• _Goal of the exercise_: Go to the line holding "Click the Destination" in the entries below and write out exactly every line down to and including the line holding "Task: Select the Xtrem Spinning model cell".
(Beginning of Record extracts)
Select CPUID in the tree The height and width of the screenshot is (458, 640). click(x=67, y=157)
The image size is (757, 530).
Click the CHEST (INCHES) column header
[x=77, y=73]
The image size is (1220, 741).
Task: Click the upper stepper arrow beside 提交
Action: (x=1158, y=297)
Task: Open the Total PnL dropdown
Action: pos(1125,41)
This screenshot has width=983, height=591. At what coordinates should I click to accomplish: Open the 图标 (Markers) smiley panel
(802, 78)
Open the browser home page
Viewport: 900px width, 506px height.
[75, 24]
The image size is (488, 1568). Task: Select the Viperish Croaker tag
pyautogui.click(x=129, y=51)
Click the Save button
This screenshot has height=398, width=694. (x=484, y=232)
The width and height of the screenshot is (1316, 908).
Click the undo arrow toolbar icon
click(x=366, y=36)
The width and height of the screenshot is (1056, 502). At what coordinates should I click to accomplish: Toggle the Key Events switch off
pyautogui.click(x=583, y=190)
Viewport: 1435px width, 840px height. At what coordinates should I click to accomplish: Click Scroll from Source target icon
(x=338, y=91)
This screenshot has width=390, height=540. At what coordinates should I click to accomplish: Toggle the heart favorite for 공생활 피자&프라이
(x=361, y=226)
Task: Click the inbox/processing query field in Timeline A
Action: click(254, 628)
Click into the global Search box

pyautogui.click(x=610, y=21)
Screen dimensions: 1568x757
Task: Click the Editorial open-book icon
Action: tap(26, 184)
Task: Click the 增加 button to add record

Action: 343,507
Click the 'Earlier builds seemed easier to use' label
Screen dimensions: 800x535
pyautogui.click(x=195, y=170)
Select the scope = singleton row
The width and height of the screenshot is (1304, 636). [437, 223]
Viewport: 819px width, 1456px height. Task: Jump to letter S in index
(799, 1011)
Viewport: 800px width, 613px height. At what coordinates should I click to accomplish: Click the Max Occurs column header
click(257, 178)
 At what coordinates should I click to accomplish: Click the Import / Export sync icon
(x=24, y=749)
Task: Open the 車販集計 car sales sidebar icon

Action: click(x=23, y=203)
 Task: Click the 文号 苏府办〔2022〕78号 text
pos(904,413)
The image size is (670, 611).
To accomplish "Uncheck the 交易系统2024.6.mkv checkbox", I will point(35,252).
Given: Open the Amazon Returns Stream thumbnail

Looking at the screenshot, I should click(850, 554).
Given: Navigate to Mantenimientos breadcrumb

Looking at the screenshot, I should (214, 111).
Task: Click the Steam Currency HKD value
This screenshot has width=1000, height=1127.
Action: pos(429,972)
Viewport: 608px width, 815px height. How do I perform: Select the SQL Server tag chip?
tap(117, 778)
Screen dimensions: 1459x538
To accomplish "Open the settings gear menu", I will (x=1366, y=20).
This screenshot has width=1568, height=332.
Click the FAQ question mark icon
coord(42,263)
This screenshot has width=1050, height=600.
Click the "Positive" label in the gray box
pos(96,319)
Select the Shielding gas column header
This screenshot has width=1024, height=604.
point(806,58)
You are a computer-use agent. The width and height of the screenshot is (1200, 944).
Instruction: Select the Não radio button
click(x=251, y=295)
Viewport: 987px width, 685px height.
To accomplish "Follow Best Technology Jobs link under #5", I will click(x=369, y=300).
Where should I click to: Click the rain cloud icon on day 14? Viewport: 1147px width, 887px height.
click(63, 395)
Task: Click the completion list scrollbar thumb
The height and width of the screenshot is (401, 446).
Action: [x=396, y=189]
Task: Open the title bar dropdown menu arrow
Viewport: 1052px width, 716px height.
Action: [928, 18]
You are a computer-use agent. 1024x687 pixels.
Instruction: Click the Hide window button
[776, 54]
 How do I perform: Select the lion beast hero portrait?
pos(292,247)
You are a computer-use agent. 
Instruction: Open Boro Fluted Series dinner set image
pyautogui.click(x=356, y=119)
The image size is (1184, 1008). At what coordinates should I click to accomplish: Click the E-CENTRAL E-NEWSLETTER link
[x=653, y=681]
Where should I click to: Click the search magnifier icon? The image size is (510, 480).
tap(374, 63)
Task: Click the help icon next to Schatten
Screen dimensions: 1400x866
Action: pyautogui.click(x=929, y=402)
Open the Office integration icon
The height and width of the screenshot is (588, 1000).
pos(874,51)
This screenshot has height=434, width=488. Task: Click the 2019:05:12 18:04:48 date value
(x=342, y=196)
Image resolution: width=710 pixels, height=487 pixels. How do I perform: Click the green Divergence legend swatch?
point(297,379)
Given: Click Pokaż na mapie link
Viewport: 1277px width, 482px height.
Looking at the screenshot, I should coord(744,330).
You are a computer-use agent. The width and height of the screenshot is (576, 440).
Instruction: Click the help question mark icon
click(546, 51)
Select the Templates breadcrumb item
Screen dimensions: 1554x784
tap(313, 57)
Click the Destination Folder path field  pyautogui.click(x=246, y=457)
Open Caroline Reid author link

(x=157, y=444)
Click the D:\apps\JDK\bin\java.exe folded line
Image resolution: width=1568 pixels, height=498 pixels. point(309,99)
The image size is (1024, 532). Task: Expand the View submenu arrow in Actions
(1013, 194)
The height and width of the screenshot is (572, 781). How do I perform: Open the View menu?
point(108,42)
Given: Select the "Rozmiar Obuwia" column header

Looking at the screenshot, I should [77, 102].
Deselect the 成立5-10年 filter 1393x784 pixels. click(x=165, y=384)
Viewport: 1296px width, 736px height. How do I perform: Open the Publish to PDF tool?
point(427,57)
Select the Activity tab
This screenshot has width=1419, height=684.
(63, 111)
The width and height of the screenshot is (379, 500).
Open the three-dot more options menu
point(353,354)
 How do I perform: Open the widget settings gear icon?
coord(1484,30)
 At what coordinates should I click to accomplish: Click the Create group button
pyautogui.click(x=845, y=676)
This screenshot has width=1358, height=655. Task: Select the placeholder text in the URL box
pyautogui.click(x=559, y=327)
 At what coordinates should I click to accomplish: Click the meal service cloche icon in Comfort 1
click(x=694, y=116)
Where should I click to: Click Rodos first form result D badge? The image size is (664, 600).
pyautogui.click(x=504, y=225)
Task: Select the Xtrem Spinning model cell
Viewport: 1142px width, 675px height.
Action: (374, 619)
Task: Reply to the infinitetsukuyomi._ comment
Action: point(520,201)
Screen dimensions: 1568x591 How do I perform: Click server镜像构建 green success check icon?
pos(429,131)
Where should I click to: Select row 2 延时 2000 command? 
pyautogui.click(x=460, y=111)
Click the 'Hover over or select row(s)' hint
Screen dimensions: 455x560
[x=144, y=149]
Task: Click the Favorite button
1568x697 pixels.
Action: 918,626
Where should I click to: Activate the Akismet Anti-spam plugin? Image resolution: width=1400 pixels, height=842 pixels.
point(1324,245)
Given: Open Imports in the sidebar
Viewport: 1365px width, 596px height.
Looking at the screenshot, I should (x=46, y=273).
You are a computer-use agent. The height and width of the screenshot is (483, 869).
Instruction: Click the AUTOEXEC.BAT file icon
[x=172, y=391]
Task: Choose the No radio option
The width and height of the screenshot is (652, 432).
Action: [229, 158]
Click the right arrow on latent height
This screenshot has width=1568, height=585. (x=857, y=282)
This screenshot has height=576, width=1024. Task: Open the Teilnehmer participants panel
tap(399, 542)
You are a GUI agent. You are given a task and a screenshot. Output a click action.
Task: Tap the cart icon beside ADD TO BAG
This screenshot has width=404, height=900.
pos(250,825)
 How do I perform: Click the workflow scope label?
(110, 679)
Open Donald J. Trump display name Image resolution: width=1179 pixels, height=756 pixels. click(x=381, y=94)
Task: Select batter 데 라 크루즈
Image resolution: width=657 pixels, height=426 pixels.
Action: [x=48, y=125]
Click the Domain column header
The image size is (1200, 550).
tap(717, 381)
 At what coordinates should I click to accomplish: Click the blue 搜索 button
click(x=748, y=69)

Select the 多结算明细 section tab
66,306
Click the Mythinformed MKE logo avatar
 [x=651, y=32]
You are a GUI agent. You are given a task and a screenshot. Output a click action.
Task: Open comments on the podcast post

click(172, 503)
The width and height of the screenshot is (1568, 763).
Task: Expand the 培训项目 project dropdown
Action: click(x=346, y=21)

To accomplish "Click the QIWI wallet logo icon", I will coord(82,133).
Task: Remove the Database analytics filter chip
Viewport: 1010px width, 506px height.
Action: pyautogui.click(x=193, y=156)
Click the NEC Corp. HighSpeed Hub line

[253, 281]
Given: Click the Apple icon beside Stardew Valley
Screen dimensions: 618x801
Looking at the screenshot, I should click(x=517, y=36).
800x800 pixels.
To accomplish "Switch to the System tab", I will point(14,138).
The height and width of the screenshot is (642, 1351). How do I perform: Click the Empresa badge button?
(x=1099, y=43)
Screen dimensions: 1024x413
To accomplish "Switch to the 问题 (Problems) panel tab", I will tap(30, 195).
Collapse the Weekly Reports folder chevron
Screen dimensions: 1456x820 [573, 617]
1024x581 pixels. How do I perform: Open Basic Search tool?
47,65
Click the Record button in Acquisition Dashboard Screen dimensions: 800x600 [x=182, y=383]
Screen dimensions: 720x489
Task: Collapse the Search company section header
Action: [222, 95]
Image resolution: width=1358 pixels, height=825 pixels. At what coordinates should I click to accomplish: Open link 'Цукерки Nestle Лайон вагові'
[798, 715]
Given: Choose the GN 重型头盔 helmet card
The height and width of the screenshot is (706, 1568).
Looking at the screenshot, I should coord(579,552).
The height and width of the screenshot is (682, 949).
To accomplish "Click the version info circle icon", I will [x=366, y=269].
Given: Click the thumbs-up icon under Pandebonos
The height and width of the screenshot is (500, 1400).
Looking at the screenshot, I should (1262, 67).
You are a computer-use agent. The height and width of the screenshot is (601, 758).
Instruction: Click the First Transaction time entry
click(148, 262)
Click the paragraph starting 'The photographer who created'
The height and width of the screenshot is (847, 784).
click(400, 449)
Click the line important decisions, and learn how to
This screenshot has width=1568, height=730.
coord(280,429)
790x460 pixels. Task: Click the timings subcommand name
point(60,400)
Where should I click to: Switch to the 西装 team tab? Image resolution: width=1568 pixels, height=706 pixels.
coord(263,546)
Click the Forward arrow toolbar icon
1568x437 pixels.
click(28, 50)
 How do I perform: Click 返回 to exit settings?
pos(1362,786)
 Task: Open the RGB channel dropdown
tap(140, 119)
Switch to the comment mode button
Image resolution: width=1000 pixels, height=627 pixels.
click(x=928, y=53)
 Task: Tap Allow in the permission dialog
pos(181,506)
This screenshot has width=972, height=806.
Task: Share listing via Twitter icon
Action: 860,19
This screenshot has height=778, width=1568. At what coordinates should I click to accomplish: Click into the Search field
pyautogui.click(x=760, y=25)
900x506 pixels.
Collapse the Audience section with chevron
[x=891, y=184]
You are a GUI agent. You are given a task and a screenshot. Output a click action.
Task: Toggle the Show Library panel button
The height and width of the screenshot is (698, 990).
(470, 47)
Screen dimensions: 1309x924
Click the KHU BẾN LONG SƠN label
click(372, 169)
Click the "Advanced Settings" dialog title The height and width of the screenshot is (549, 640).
(End of Record extracts)
• _Exercise answer_:
Click the Destination Folder path field  pyautogui.click(x=246, y=457)
Open Caroline Reid author link

(x=157, y=444)
Click the D:\apps\JDK\bin\java.exe folded line
Image resolution: width=1568 pixels, height=498 pixels. point(309,99)
The image size is (1024, 532). Task: Expand the View submenu arrow in Actions
(1013, 194)
The height and width of the screenshot is (572, 781). How do I perform: Open the View menu?
point(108,42)
Given: Select the "Rozmiar Obuwia" column header

Looking at the screenshot, I should [77, 102].
Deselect the 成立5-10年 filter 1393x784 pixels. click(x=165, y=384)
Viewport: 1296px width, 736px height. How do I perform: Open the Publish to PDF tool?
point(427,57)
Select the Activity tab
This screenshot has width=1419, height=684.
(63, 111)
The width and height of the screenshot is (379, 500).
Open the three-dot more options menu
point(353,354)
 How do I perform: Open the widget settings gear icon?
coord(1484,30)
 At what coordinates should I click to accomplish: Click the Create group button
pyautogui.click(x=845, y=676)
This screenshot has width=1358, height=655. Task: Select the placeholder text in the URL box
pyautogui.click(x=559, y=327)
 At what coordinates should I click to accomplish: Click the meal service cloche icon in Comfort 1
click(x=694, y=116)
Where should I click to: Click Rodos first form result D badge? The image size is (664, 600).
pyautogui.click(x=504, y=225)
Task: Select the Xtrem Spinning model cell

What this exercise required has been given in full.